Естественно, объектом «исследования» Чрезвычайного революционного трибунала не могли не стать «зверства и продажность», а также «прислужничество мировому капиталу» колчаковского правительства. В следственном деле содержалось громадное количество документов, которые должны были, по мнению прокурора, подтвердить этот пункт обвинения. Их качество и достоверность очень неодинаковы. Далеко не все они имеют хотя бы опосредованное отношение к действиям правительства, но для устроителей процесса важна была не достоверность фактов, а выводы, которые Гойхбарг сформулировал в заключительной речи, описывая «картину событий», «отшвырнув в сторону огромные бутылки розовой воды, которыми пытались, в так называемых объяснениях подсудимые закрыть от […] глаз ту кровь, те преступления…». Для сохранения спекуляции, воровства и частной собственности подсудимые способствовали расстрелу меньшевика И.И. Кириенко и эсера И.И. Девятова, вступили в «неразрывные узы» с деятелями Военно-промышленного комитета, «продались и подчинились иностранным правительствам всего мира».

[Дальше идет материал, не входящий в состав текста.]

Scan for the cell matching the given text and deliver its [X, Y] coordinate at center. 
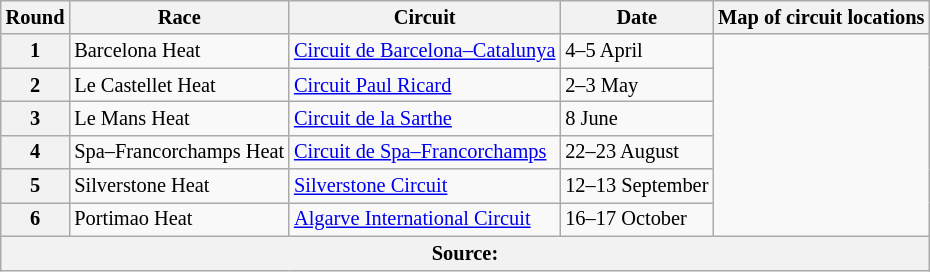
Circuit Paul Ricard [424, 85]
22–23 August [636, 152]
Date [636, 17]
Spa–Francorchamps Heat [179, 152]
2–3 May [636, 85]
5 [36, 186]
Silverstone Circuit [424, 186]
Portimao Heat [179, 219]
Le Castellet Heat [179, 85]
8 June [636, 118]
Le Mans Heat [179, 118]
Barcelona Heat [179, 51]
6 [36, 219]
12–13 September [636, 186]
2 [36, 85]
Silverstone Heat [179, 186]
Circuit [424, 17]
4–5 April [636, 51]
Algarve International Circuit [424, 219]
4 [36, 152]
Circuit de la Sarthe [424, 118]
Round [36, 17]
Map of circuit locations [821, 17]
3 [36, 118]
Race [179, 17]
16–17 October [636, 219]
Circuit de Barcelona–Catalunya [424, 51]
Circuit de Spa–Francorchamps [424, 152]
Source: [465, 253]
1 [36, 51]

Нагнетая атмосферу в зале заседания, напомнив о похоронах в Омске жертв колчаковских застенков («когда гробы растянулись на версту с лишком»), трагической гибели 31 арестованного на Байкале, Гойхбарг, указывая рукою на скамьи подсудимых, обращался к присутствующим с вопросом: «Что полагается за страшные преступления лицам, их совершившим, лицам, участвовавшим в них, лицам, прикосновенным к ним, лицам, технически подготовившим совершение их?» И в едином порыве зал огласился криками: «Расстрелять! Расстрелять!»[525]
Несмотря на попытки устроителей Чрезвычайного революционного трибунала применить внешние признаки демократического судопроизводства, ход судебных заседаний неопровержимо свидетельствует, что процесс носил чисто политический характер, т. е. целью суда было не установление виновности подсудимых по предъявленным обвинениям, а решение политических задач.
Анализ хода судебного процесса и позиция обвинения позволяют определить ряд задач, которые ставили перед собой власти при организации трибунала. Во-первых, преобразовать недовольство масс уровнем жизни в энергию классовой борьбы. Во-вторых, дать свою трактовку событий Гражданской войны в Сибири. И наконец, в-третьих, дискредитировать социалистические небольшевистские сибирские партии.
Тем более что последней задаче благоприятствовал раскол в ПСР, меньшинство ЦК которого в середине июня 1920 г. обратилось с воззванием к трудящимся всего мира: «Обязанностью социалистов всех стран является защита и помощь революции в России, разъяснение объективных условий ее развития, но отнюдь не дискутирование советской властью путем направления на эксцессы и недочеты политики коммунистов. Мы, социалисты-революционеры, на опыте прошли путь борьбы с советской властью, и опыт привел нас к тому заключению, что всякое активное выступление против советской власти объективно является поддержкой контрреволюции и что решительную борьбу против буржуазии может вести лишь советская власть»[526].
Решение подобных задач требовало новых приемов ведения суда, отрабатываемых на данном процессе. Так, задача обвинения теперь состояла в том, чтобы произвести впечатление не на суд, а на публику, и апеллировать приходилось не к разуму, а к чувству «революционных долга и сознания». Новизна подобного рода процессов не могла не вызвать некоторых накладок в судебном разбирательстве, однако большинство задач были успешно решены.
Анализ следственного дела был бы далеко не полным без освещения позиции защиты. Как уже говорилось, интересы подсудимых представляли три адвоката: Аронов (подзащитные – Шумиловский, Преображенский, Ларионов, Грацианов, Введенский, Василевский, Червен-Водали, Клафтон), Айзин (Морозов, Молодых, Степаненко, Цеслинский, Дмитриев, Жуковский, Писарев, Хроновский, Новомбергский), Бородулин (Карликов, Палечек, Ячевский, Малиновский, Краснов). Подсудимый Третьяк от защитника отказался.
Все адвокаты – представители дореволюционной школы российских юристов, привыкшие считать себя равноправной стороной судебных процессов. Однако во время заседаний Чрезвычайного революционного трибунала на Атамановском хуторе им неоднократно давали понять, что их положение близко к положению их подзащитных. Так, на заседании 26 мая обвинитель А.Г. Гойхбарг возмутился тем, что защитник Аронов обратился к нему, употребив термин «товарищ», и попытался использовать это предлогом для нравоучений «чрезвычайно важных для процесса»[527], но был остановлен И. Павлуновским. А в своей заключительной речи весьма недвусмысленно (хотя и одним предложением) характеризовал предыдущую адвокатскую практику защитников как «работавших в царских судах и в судах Керенского и в судах Колчака»[528]. Кроме того, как ясно из стенографической записи судебного процесса, защита не имела возможности полноценно подготовиться к процессу.